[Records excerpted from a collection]
* * * * * * *

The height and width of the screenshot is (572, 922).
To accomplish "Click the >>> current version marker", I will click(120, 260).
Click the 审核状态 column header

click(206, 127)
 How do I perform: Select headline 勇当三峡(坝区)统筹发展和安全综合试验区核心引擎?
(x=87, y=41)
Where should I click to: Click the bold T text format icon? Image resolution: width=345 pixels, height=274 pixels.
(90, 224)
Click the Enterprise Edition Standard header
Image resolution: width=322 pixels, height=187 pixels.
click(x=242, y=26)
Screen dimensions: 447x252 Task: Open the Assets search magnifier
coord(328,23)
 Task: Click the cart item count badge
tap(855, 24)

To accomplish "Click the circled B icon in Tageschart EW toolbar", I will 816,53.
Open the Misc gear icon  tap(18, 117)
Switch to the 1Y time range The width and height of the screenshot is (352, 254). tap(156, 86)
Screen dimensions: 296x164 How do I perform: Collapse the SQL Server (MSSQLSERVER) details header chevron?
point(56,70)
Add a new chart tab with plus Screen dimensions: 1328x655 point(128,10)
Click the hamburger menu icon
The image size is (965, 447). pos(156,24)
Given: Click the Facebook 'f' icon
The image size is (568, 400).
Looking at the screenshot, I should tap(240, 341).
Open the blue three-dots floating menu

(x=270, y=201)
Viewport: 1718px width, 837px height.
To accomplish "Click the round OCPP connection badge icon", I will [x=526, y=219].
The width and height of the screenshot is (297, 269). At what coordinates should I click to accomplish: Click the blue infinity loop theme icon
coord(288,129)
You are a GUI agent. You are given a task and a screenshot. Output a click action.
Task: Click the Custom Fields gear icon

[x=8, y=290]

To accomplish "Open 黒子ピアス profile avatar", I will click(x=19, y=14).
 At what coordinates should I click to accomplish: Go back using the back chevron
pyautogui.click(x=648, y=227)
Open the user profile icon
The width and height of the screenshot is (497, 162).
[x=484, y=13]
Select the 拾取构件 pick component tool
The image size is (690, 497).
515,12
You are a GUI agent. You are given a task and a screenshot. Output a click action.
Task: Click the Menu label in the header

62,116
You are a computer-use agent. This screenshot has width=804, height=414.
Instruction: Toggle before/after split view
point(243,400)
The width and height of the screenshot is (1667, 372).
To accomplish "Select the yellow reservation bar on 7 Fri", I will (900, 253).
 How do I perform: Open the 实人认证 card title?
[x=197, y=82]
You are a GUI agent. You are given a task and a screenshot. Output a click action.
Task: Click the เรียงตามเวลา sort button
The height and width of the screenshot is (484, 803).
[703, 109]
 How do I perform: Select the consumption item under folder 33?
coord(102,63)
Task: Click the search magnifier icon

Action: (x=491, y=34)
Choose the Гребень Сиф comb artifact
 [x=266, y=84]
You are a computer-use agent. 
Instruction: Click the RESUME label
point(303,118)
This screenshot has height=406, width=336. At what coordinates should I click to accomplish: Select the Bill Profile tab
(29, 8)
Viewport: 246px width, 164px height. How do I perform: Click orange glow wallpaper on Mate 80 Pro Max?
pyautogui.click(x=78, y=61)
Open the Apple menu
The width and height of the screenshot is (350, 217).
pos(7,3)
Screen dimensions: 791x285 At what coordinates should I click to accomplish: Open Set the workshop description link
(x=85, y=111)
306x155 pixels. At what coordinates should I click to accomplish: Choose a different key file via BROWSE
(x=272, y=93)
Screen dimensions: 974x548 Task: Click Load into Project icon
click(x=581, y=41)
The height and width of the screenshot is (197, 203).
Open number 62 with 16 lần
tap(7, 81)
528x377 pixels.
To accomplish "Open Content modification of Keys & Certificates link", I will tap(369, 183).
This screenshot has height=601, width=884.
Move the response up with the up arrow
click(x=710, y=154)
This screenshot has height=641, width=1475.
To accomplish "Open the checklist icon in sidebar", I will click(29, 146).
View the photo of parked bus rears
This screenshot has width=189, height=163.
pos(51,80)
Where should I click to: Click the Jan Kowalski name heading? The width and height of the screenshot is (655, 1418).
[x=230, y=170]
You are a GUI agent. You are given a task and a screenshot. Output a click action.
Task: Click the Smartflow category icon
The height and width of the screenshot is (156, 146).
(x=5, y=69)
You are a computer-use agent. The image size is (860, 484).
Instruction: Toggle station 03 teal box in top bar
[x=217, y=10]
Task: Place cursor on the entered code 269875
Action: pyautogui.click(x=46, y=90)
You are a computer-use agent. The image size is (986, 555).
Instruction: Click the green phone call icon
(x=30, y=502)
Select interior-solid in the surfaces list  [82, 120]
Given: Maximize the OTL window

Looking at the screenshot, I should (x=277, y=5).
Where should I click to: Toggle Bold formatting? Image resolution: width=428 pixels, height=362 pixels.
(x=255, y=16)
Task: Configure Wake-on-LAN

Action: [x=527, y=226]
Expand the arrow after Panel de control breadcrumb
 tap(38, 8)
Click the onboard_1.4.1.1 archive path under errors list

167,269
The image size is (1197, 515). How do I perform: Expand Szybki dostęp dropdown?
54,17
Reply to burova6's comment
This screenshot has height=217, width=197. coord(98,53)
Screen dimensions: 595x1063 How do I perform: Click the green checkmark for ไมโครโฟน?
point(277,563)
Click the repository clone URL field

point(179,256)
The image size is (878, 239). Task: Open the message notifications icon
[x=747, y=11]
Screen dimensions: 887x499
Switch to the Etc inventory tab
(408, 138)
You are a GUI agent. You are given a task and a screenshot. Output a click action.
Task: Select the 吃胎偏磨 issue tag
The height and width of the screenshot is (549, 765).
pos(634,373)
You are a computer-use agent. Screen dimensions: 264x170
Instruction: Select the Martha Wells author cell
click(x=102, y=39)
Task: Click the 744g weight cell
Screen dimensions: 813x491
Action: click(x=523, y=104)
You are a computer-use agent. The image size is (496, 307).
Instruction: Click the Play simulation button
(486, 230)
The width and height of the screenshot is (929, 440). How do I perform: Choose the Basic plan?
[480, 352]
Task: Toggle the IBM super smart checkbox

* * * * * * *

■ EXERCISE BRIEF
Only lines that hold the string "computer" belong in the answer, so copy every one of them from the records.

■ SOLUTION TO THE EXERCISE
You are a computer-use agent. This screenshot has width=804, height=414.
You are a computer-use agent. 
You are a computer-use agent. The image size is (860, 484).
You are a computer-use agent. The image size is (986, 555).
You are a computer-use agent. Screen dimensions: 264x170
You are a computer-use agent. The image size is (496, 307).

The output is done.